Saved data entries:
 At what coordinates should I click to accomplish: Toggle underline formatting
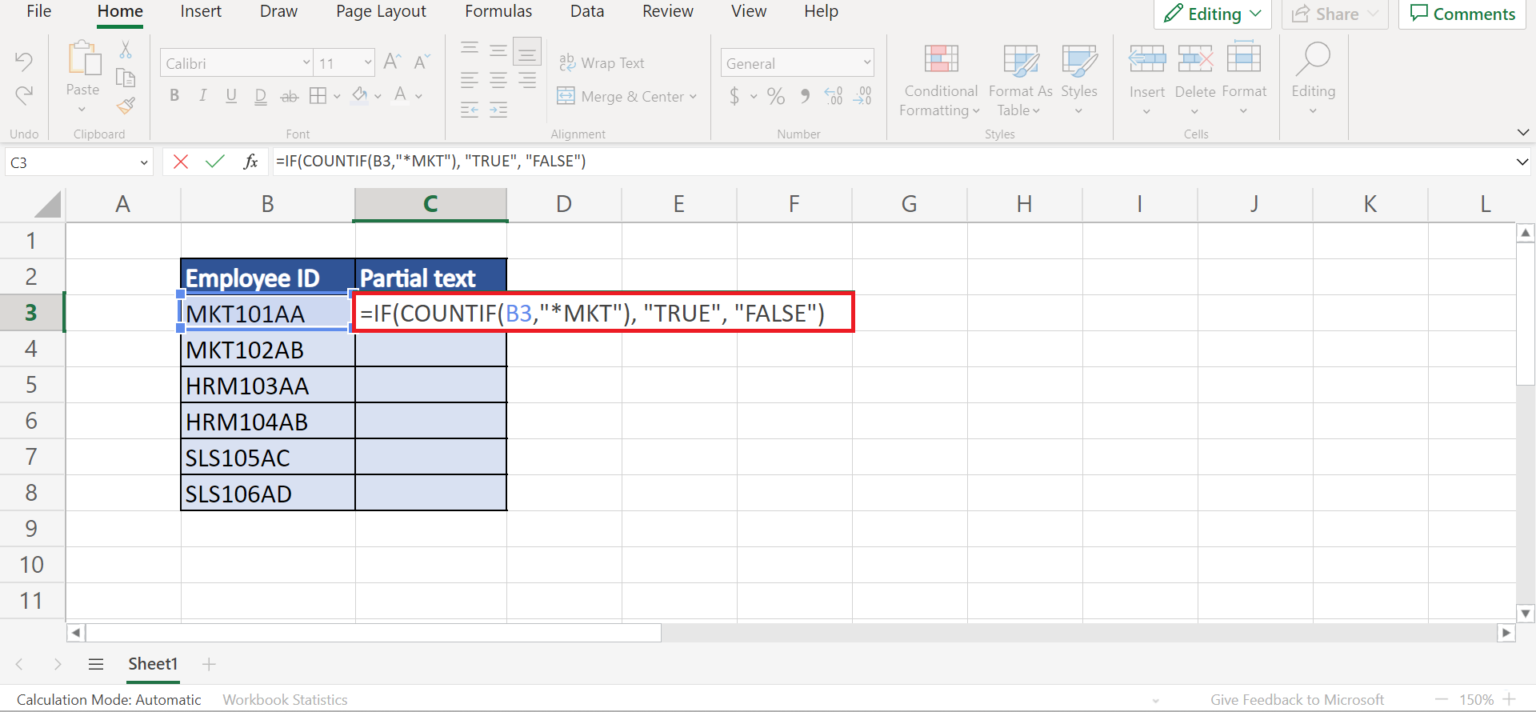tap(231, 95)
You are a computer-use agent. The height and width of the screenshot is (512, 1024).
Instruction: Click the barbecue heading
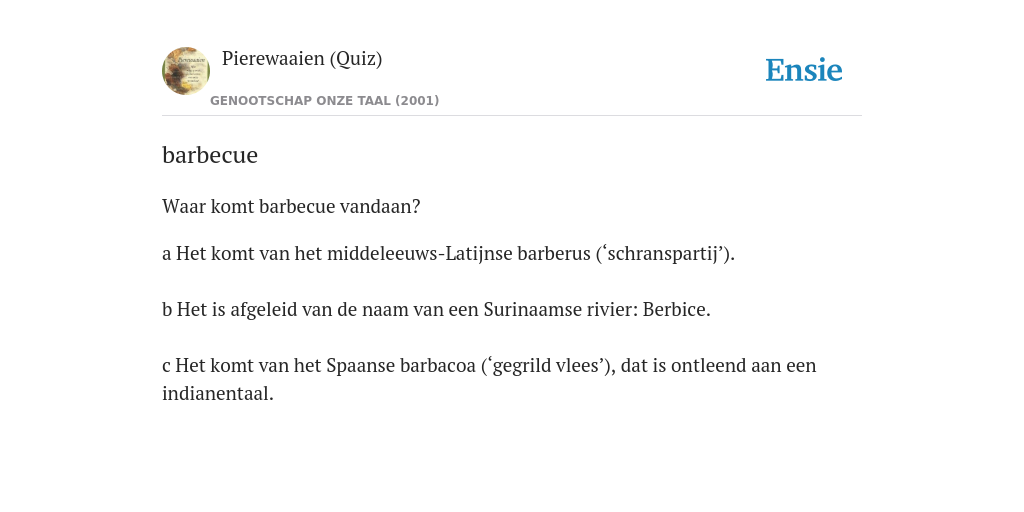(210, 155)
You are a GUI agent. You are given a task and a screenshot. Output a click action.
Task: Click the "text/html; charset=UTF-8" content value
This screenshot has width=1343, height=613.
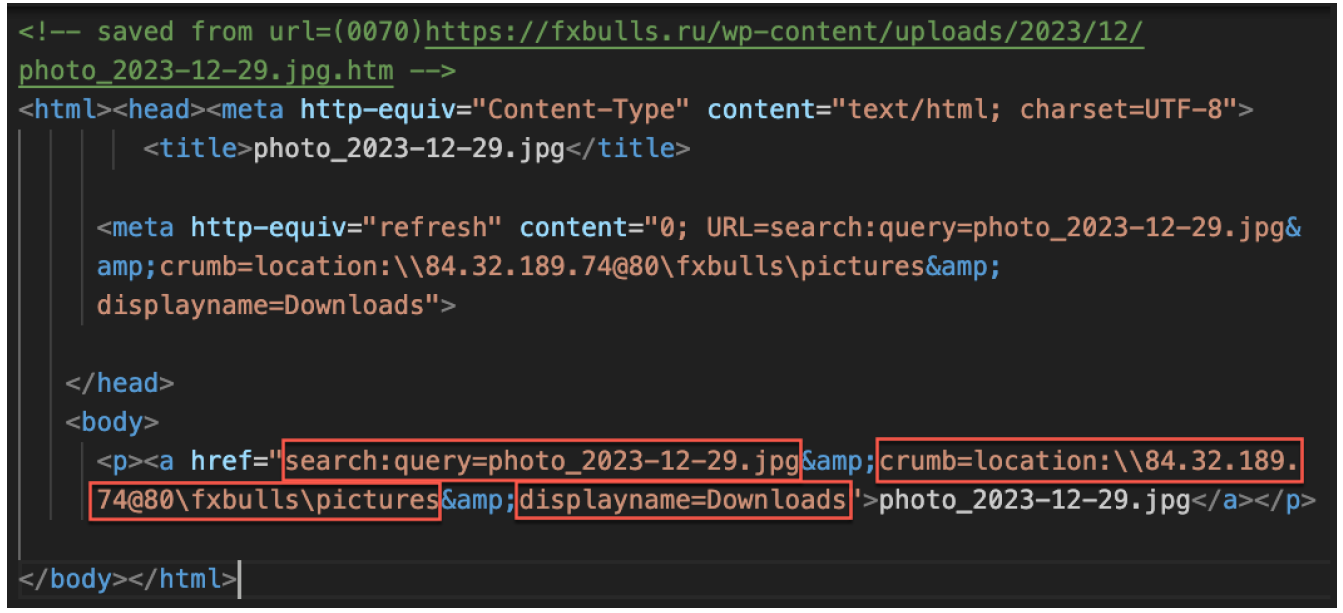point(1039,109)
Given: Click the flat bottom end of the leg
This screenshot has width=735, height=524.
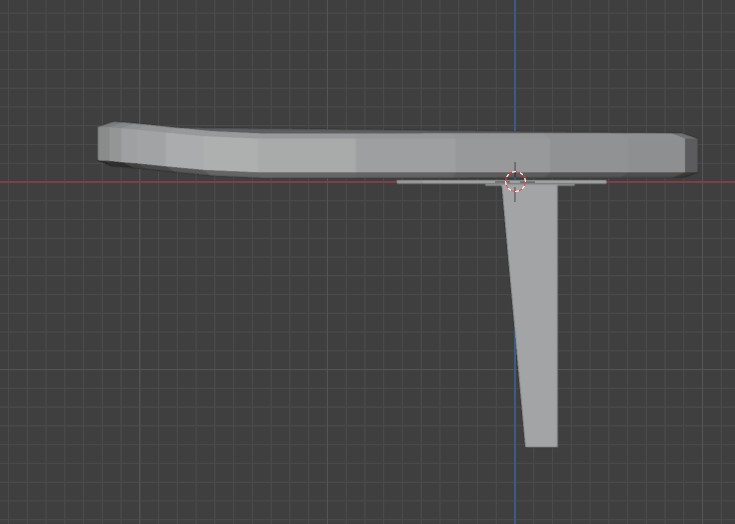Looking at the screenshot, I should click(541, 445).
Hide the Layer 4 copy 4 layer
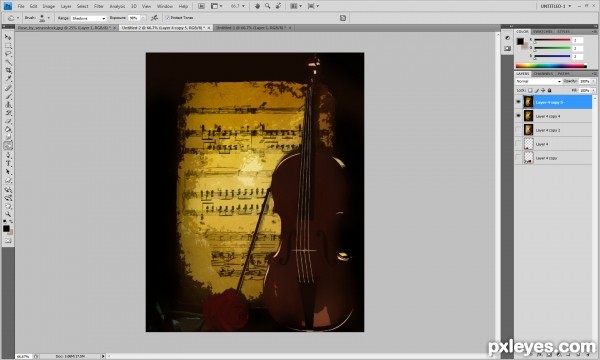The height and width of the screenshot is (360, 600). tap(518, 116)
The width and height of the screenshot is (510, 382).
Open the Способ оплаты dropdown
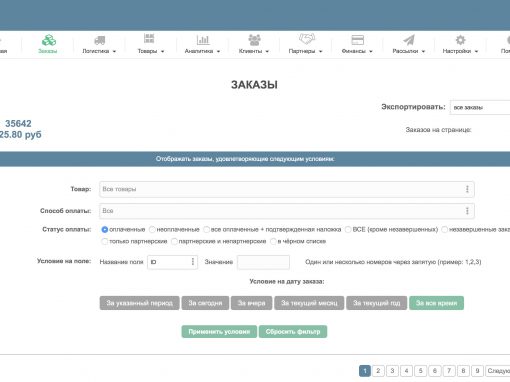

> _Aim of the exercise_
All lines with the word "agent" are needed; pull them from the entries and copy each.

> _Reply to the task_
You are a computer-use agent. The height and width of the screenshot is (512, 1024).
You are a GUI agent. You are given a task and a screenshot. Output a click action.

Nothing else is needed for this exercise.